“My Tantrum-Taming Recipe”
Start with calmness. Add generous amounts of sympathy and connection, and perhaps you can stop the screaming in its tracks.
He is screaming again. I asked him to clean up the toys I’ve piled in the middle of the living room. He said, “No, I always clean, you always make me clean, and I don’t want to.” I told him again, calmly, to clean them up. He said he’s tired of cleaning. I said that whatever he didn’t clean up would be thrown away, because we can’t keep toys I have to clean up.
That’s when the screaming started. At first, it was a coherent stream of “You always make me clean and I hate cleaning and I was playing Lego and you interrupted me and you always interrupt me and those toys are mine and you’re a bad mama, and…” Then it degenerated into screeches and yells and stamping and roaring, with perhaps some throwing of the aforementioned toys.
What do you do?
First, make sure your child isn’t hungry, thirsty, or tired. My oldest son, who has ADHD, throws epic tantrums when he’s “hangry” — hungry and angry. Even he recognizes it now: “I’m getting hangry,” he’ll warn. Everyone knows tired children can’t control themselves, and thirsty children are the same. Children with ADHD lose control if they’re over- or under-stimulated, or if they’ve lost their predictable schedule for the day. These wouldn’t solve your child’s tantrum, but they may give you some sympathy for it. I’m terrible at this, and my husband often has to remind me that my sons are exhausted.
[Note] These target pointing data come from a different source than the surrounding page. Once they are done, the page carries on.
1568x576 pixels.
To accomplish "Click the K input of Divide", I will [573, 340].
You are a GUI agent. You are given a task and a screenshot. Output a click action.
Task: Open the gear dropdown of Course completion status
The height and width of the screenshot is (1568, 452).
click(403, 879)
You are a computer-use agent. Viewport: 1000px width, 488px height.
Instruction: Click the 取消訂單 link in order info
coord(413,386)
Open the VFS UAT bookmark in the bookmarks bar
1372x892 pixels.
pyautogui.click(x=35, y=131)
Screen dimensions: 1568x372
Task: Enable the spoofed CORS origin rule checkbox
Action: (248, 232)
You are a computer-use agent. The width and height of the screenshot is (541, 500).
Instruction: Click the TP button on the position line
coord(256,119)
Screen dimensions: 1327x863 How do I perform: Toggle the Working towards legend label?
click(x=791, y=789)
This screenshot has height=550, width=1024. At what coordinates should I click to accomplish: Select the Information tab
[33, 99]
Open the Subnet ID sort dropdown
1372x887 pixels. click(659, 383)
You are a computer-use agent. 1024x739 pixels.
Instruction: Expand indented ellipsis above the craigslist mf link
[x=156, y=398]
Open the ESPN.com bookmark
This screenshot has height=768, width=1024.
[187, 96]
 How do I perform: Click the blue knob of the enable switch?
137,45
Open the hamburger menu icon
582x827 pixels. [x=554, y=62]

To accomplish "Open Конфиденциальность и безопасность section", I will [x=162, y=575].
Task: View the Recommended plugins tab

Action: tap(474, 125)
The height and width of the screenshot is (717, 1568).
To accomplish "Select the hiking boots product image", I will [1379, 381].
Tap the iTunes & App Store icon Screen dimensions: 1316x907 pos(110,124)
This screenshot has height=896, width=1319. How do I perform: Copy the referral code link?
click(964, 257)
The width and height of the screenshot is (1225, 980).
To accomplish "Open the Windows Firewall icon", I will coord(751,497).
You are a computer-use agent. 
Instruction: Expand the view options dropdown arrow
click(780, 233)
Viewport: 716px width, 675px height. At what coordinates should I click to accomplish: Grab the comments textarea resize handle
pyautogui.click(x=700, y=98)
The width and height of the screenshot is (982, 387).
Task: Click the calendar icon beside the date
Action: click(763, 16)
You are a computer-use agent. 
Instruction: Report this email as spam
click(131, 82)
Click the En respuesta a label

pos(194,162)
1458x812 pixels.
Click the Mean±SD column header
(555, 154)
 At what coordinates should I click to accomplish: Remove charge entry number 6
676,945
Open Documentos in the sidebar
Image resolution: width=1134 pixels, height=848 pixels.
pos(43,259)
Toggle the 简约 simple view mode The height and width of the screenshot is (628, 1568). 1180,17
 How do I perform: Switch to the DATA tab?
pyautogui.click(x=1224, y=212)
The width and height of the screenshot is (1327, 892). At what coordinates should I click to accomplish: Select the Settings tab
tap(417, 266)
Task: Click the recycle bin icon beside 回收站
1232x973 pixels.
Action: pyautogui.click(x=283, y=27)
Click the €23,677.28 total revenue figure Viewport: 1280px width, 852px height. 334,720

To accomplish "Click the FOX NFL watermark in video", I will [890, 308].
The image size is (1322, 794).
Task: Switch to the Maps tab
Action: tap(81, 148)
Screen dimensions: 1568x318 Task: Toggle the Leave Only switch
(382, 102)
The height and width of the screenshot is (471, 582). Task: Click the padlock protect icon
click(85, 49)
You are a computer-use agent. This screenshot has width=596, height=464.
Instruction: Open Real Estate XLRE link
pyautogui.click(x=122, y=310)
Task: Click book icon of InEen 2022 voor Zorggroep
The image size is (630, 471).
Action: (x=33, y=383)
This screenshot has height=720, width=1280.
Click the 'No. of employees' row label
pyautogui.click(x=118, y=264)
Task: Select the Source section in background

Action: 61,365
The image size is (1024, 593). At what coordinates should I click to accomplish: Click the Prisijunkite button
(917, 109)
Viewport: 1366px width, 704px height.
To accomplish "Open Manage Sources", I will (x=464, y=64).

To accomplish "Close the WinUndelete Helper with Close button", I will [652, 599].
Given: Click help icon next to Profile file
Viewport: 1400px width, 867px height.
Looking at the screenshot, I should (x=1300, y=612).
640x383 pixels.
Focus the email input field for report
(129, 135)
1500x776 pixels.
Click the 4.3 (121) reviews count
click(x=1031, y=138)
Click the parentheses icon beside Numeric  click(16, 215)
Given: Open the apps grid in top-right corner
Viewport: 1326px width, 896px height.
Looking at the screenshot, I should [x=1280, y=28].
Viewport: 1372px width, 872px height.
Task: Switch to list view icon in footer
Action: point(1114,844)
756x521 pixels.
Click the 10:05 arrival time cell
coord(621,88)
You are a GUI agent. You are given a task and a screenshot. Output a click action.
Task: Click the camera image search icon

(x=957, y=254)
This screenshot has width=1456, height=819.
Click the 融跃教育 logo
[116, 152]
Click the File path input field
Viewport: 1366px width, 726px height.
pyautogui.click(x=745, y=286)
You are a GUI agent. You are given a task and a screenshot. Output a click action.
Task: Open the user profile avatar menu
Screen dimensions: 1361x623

You need to sympathize with your child, preferably before it gets to the screaming and roaring stage. That’s when the brain shuts down, and you can’t get through to them.
“I know you don’t want to clean,” I might say, “but everyone in our family takes a hand in keeping the house picked up. I’ve already cleaned up the whole living room. As part of the family it’s your turn to pick up the toys, which are all I left you, because you are six.” If I can squeeze this in before the epic tantrum, Blaise will usually huff and puff and clean up the toys. He recognizes that he’s valued and cared for, and needed as a part of the family.
If your child’s whining for candy, you can try something like, “We don’t have money for candy. Everyone in the family can’t have everything we want, or we’d have to buy out all of Target. I see a dress I want, but I can’t buy it because we don’t have the money. It made me sad. Are you sad?” The key is to develop a connection with your child.
If you didn’t manage to get that empathy part in (I rarely do), there are still some steps you can take. First, stay calm. It’s difficult when someone is screaming at you, throwing himself on the floor, and making everyone in Target glare at you as if you were the leading candidate for Worst Parent in the World. Take some deep breaths. This gets more oxygen to your brain, and allows you to think more clearly. Encourage your child to take some deep breaths, or to see how long he can hold his breath. Either one will derail the tantrum by helping your child think more rationally.
This never works for my son. He screams, “I hate taking deep breaths!” and keeps on keepin’ on. Continuing to stay calm, I do one of two things. If we’re out, I remove him from the situation to the car. If we’re home, I ask him if he’d like to be upset alone or with me. If he says he wants to be alone, I help him (pick him up or strenuously lead him) toward him room. Be prepared to be kicked or hit, and be prepared to ignore it. When we get to the door of his room, I ask him again. If he still wants to be alone, he goes inside, and I tell him he can scream and roar as loud as he wants without hurting my ears, and he can come out when he’s calm.
Usually, he says he wants to be sad with me. So I put him in my lap (or next to me on the couch), and hug him while he’s upset. Usually this is when the screaming degenerates into tears. Ride that out together. The connection with you is important. In fact, if your child decides to stay in his room, go in frequently to ask if he’d like to be sad with you.
Once he’s settled down, talk about the tantrum. For us, it’s usually, “I feel like you always make me clean up toys.” I respond with, “I feel like I always clean up toys. I cleaned them up into a pile for you. You can show me you’re sorry for saying (insert the terrible thing) by putting them away. Once it’s done, we can do something together, like read a book, play Lego, or do another activity.” This gives him a reward, but one that emphasizes connection and cohesion as a family, and which builds self-esteem. It might feel like you’re rewarding your child for doing what he or she should have done in the first place, but this is a learning experience for both of you.
Remember that your child can’t get over tantrums overnight, and he may need to grow out of them. Until then, you need to ride it out the best you can with sympathy, calm, and connection to one another. It may not be easy. It may not go like the script I just laid out. But you can ride out your ADHD child’s tantrums without yelling or rewarding him. It takes connection.